The World Bank Group and International Monetary Fund have urged all official bilateral creditors to suspend debt payment from IDA countries that request forbearance.

IMF also said that the spread of the coronavirus into sub-Saharan Africa will hit the region’s hard, with direct disruptions to people’s livelihoods, tighter financial conditions, reduced trade and investment and a steep drop in commodity prices.

Nigeria is listed as one of the countries qualified to benefit as one of the International Development Association countries. In a joint statement issued in Washington DC, the two multilateral institution said the following joint statement to the G20 concerning debt relief for the poorest countries; “the coronavirus outbreak is likely to have severe economic and social consequences for International Development Association, IDA countries, home to a quarter of the world’s population and two-thirds of the world’s population living in extreme poverty. 

“With immediate effect—and consistent with national laws of the creditor countries—the World Bank Group and the International Monetary Fund call on all official bilateral creditors to suspend debt payments from IDA countries that request forbearance. This will help with IDA countries’ immediate liquidity needs to tackle challenges posed by the coronavirus outbreak and allow time for an assessment of the crisis impact and financing needs for each country.

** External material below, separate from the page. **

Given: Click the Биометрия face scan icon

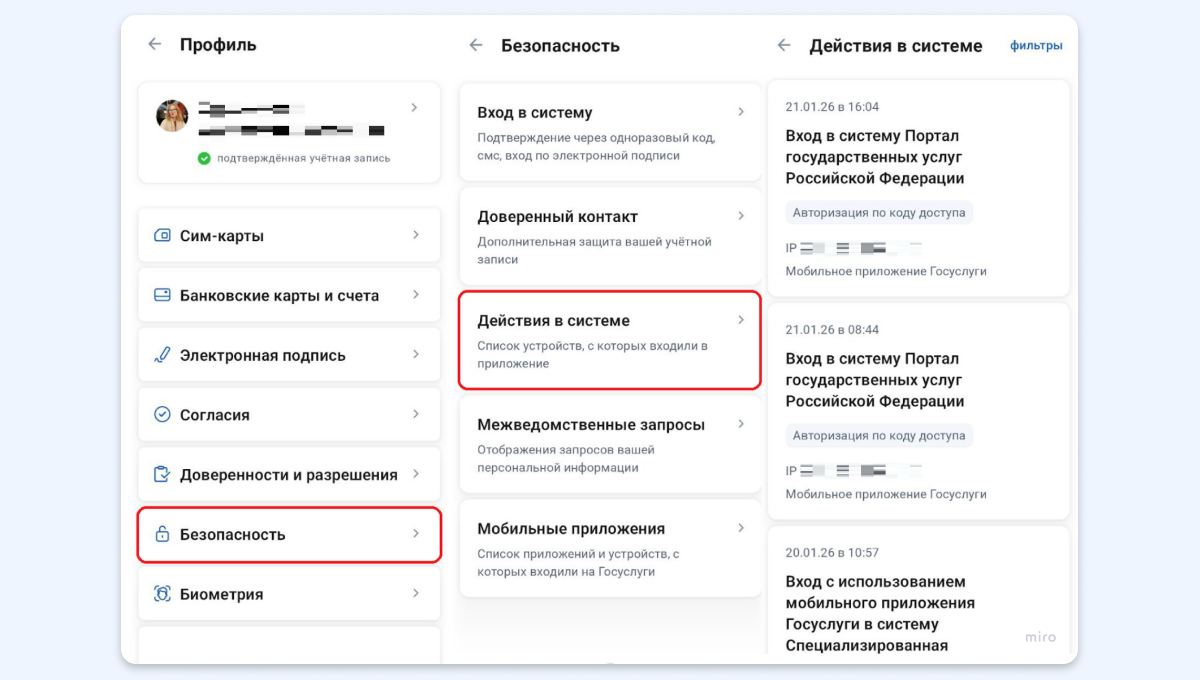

“We invite G20 leaders to task the WBG and the IMF to make these assessments, including identifying the countries with unsustainable debt situations, and to prepare a proposal for comprehensive action by official bilateral creditors to address both the financing and debt relief needs of IDA countries. We will seek endorsement for the Proposal at the Development Committee during the Spring Meetings (April 16–17). The World Bank Group and the IMF believe it is imperative at this moment to provide a global sense of relief for developing countries as well as a strong signal to financial markets. The international community would welcome G20 support for this Call to Action”.